* _Set exercise a_: How many lines in the rows below contain the word "Uncheck"? Give only the number.

* _Document excerpt_:

Table of Content

Introduction

The PG2 library version 0.1.2 is out. One of its features is a significant performance boost when processing SELECT queries. The more fields and rows you have in a result, the faster is the processing. Here is a chart that measures a query with a single column:

No difference between the previous release of PG and the new one. But with nine fields, the average execution time is less now:

Briefly, PG2 0.1.2 allows you to fetch the data 7-8 times faster than Next.JDBC does. But before we proceed with other charts and numbers, let me explain how the new processing algorithm works.

When you send a query to Postgres, it responds with a series of messages. The leading message called RowDescription describes the structure of the result. When parsed, it can be presented as an array of maps; each map holds the name of the column, its type code (so called OID), the code of a table where this field comes from, and more. One should save this message somewhere as it’s used later.

[{:name "id"
  :oid 23   ;; type int4
  :format 0 ;; text format
  ...}
 {:name "email"
  :oid 25   ;; type text
  :format 0 ;; text format
  ...}
 ]

Then, Postgres sends you a series of DataRow messages. Each DataRow message is a long array of bytes which holds concatenated values. Before each value, there are four bytes (int32) representing the lengths of the subsequent chunk of bytes to parse:

[<N of cols><len1><value1><len2><value2>, ...]

(By the way, if <lenX> is -1 than the value is NULL, and there is no bytes for <valueX>.)

(Stored dataset items)

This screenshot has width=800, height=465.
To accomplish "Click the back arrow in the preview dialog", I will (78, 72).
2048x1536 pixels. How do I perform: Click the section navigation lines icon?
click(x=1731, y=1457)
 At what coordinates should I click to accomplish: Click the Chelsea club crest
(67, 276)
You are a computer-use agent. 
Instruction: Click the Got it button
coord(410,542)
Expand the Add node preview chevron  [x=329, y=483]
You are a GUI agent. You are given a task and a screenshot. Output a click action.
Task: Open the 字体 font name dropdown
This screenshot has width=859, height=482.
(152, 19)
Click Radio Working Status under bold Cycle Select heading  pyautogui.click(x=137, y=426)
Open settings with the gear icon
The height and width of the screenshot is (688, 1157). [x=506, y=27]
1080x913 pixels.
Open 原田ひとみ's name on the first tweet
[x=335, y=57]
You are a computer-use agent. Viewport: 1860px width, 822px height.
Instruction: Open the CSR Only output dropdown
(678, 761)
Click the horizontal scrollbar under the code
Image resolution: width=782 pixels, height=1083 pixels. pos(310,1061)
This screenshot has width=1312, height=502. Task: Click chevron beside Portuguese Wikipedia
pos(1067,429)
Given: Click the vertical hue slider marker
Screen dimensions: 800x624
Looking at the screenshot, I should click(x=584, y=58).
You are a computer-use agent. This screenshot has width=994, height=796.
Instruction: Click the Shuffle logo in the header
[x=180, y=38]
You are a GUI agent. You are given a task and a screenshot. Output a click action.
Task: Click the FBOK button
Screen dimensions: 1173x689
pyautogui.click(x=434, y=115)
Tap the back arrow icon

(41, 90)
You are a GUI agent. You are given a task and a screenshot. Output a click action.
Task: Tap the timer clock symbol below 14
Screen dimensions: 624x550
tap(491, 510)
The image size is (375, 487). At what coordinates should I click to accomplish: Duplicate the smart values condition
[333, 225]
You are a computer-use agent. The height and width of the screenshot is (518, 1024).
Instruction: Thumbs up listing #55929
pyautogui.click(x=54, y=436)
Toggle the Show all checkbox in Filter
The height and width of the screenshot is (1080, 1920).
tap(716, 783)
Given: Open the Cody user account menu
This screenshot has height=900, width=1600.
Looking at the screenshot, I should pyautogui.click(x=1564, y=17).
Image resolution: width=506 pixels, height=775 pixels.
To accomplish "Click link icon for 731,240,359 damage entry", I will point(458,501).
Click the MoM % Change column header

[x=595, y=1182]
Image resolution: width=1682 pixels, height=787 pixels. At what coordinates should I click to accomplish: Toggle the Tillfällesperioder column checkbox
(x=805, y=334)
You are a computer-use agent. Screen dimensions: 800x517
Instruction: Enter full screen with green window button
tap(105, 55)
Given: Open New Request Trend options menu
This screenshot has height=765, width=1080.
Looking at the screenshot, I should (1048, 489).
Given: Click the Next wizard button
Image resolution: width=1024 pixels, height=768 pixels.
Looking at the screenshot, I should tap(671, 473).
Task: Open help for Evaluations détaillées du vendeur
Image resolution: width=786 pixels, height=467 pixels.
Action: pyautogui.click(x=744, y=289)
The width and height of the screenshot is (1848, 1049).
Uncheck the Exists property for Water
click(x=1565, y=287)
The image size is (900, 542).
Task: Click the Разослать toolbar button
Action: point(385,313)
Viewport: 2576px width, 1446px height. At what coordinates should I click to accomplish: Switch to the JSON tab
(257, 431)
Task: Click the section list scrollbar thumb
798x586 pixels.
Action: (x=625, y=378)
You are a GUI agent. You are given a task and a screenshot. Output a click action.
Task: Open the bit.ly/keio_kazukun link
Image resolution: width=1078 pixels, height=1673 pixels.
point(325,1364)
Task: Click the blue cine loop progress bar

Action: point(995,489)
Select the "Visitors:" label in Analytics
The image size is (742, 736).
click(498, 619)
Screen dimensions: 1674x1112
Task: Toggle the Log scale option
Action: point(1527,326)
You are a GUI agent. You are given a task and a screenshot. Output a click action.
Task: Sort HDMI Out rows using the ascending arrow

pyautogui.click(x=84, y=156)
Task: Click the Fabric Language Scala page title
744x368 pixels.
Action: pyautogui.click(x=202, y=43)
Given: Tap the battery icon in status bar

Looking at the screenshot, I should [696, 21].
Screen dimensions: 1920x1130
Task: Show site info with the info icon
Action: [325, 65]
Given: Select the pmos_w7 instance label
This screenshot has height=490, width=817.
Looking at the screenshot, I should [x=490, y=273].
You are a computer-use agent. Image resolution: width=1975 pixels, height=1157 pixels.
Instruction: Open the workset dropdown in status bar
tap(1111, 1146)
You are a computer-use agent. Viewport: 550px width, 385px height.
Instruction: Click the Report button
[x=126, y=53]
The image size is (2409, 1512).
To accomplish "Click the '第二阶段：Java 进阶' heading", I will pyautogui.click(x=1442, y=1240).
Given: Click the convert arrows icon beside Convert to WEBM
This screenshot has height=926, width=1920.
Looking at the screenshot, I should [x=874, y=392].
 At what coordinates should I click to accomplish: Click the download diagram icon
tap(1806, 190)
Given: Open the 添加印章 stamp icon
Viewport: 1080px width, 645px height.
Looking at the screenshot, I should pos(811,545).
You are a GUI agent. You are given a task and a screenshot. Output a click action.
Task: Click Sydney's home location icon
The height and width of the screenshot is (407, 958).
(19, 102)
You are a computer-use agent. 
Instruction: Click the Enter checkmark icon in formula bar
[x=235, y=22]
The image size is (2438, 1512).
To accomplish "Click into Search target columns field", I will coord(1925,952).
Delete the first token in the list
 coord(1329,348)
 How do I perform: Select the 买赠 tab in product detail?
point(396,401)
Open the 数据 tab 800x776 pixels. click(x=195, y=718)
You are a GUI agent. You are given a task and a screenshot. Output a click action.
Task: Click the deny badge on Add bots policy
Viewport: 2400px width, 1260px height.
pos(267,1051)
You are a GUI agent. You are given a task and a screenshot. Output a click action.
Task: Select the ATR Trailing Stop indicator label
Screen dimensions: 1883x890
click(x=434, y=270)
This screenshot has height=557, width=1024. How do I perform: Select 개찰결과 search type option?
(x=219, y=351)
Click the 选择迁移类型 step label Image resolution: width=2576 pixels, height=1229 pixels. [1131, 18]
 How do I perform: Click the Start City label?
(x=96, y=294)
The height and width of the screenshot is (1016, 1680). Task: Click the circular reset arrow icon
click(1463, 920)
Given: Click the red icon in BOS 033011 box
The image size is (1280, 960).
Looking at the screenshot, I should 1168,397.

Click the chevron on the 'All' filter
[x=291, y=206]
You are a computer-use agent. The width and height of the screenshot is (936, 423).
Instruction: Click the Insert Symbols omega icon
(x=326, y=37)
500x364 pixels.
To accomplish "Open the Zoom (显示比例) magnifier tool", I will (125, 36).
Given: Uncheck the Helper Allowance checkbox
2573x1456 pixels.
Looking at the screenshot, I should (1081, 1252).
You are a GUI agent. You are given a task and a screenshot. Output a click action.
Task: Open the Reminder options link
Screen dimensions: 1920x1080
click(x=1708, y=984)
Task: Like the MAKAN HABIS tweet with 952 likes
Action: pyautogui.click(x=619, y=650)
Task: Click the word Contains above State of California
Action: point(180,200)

* _Set exercise b_: Reproduce word for word the part of the PG2 article above between "Briefly, PG2 0.1.2" and "processing algorithm works.", inclusive.

* _Full response a_: 2

* _Full response b_:
Briefly, PG2 0.1.2 allows you to fetch the data 7-8 times faster than Next.JDBC does. But before we proceed with other charts and numbers, let me explain how the new processing algorithm works.